Scikit-learn predict_proba gives wrong answers
Asked Answered
H

3

50

This is a follow-up question from How to know what classes are represented in return array from predict_proba in Scikit-learn

In that question, I quoted the following code:

>>> import sklearn
>>> sklearn.__version__
'0.13.1'
>>> from sklearn import svm
>>> model = svm.SVC(probability=True)
>>> X = [[1,2,3], [2,3,4]] # feature vectors
>>> Y = ['apple', 'orange'] # classes
>>> model.fit(X, Y)
>>> model.predict_proba([1,2,3])
array([[ 0.39097541,  0.60902459]])

I discovered in that question this result represents the probability of the point belonging to each class, in the order given by model.classes_

>>> zip(model.classes_, model.predict_proba([1,2,3])[0])
[('apple', 0.39097541289393828), ('orange', 0.60902458710606167)]

So... this answer, if interpreted correctly, says that the point is probably an 'orange' (with a fairly low confidence, due to the tiny amount of data). But intuitively, this result is obviously incorrect, since the point given was identical to the training data for 'apple'. Just to be sure, I tested the reverse as well:

>>> zip(model.classes_, model.predict_proba([2,3,4])[0])
[('apple', 0.60705475211840931), ('orange', 0.39294524788159074)]

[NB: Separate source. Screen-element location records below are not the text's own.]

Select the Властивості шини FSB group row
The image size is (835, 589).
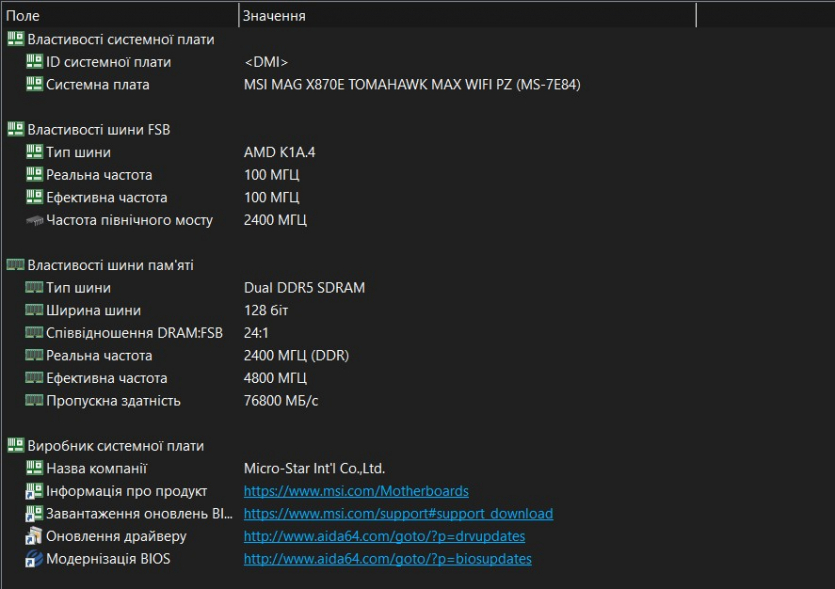(x=97, y=129)
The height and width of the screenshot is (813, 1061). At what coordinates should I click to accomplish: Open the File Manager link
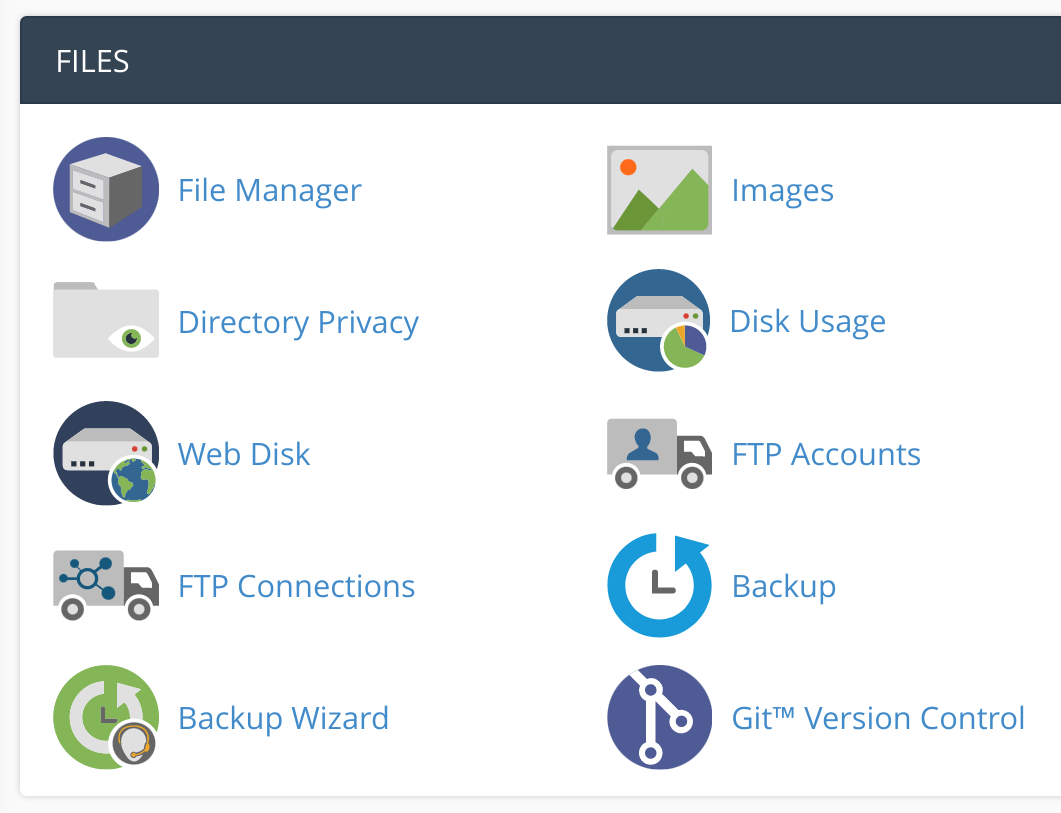point(269,190)
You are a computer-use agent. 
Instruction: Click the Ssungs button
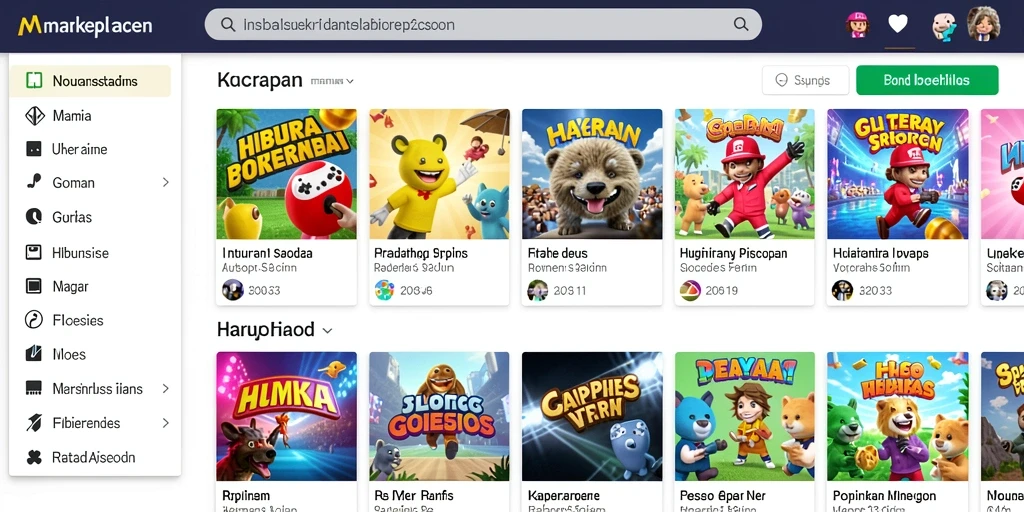point(805,80)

Again, obviously incorrect, but in the other direction.

Finally, I tried it with points that were much further away.

>>> X = [[1,1,1], [20,20,20]] # feature vectors
>>> model.fit(X, Y)
>>> zip(model.classes_, model.predict_proba([1,1,1])[0])
[('apple', 0.33333332048410247), ('orange', 0.66666667951589786)]

Again, the model predicts the wrong probabilities. BUT, the model.predict function gets it right!

>>> model.predict([1,1,1])[0]
'apple'

Now, I remember reading something in the docs about predict_proba being inaccurate for small datasets, though I can't seem to find it again. Is this the expected behaviour, or am I doing something wrong? If this IS the expected behaviour, then why does the predict and predict_proba function disagree one the output? And importantly, how big does the dataset need to be before I can trust the results from predict_proba?

-------- UPDATE --------

Ok, so I did some more 'experiments' into this: the behaviour of predict_proba is heavily dependent on 'n', but not in any predictable way!

>>> def train_test(n):
...     X = [[1,2,3], [2,3,4]] * n
...     Y = ['apple', 'orange'] * n
...     model.fit(X, Y)
...     print "n =", n, zip(model.classes_, model.predict_proba([1,2,3])[0])
... 
>>> train_test(1)
n = 1 [('apple', 0.39097541289393828), ('orange', 0.60902458710606167)]
>>> for n in range(1,10):
...     train_test(n)
... 
n = 1 [('apple', 0.39097541289393828), ('orange', 0.60902458710606167)]
n = 2 [('apple', 0.98437355278112448), ('orange', 0.015626447218875527)]
n = 3 [('apple', 0.90235408180319321), ('orange', 0.097645918196806694)]
n = 4 [('apple', 0.83333299908143665), ('orange', 0.16666700091856332)]
n = 5 [('apple', 0.85714254878984497), ('orange', 0.14285745121015511)]
n = 6 [('apple', 0.87499969631893626), ('orange', 0.1250003036810636)]
n = 7 [('apple', 0.88888844127886335), ('orange', 0.11111155872113669)]
n = 8 [('apple', 0.89999988018127364), ('orange', 0.10000011981872642)]
n = 9 [('apple', 0.90909082368682159), ('orange', 0.090909176313178491)]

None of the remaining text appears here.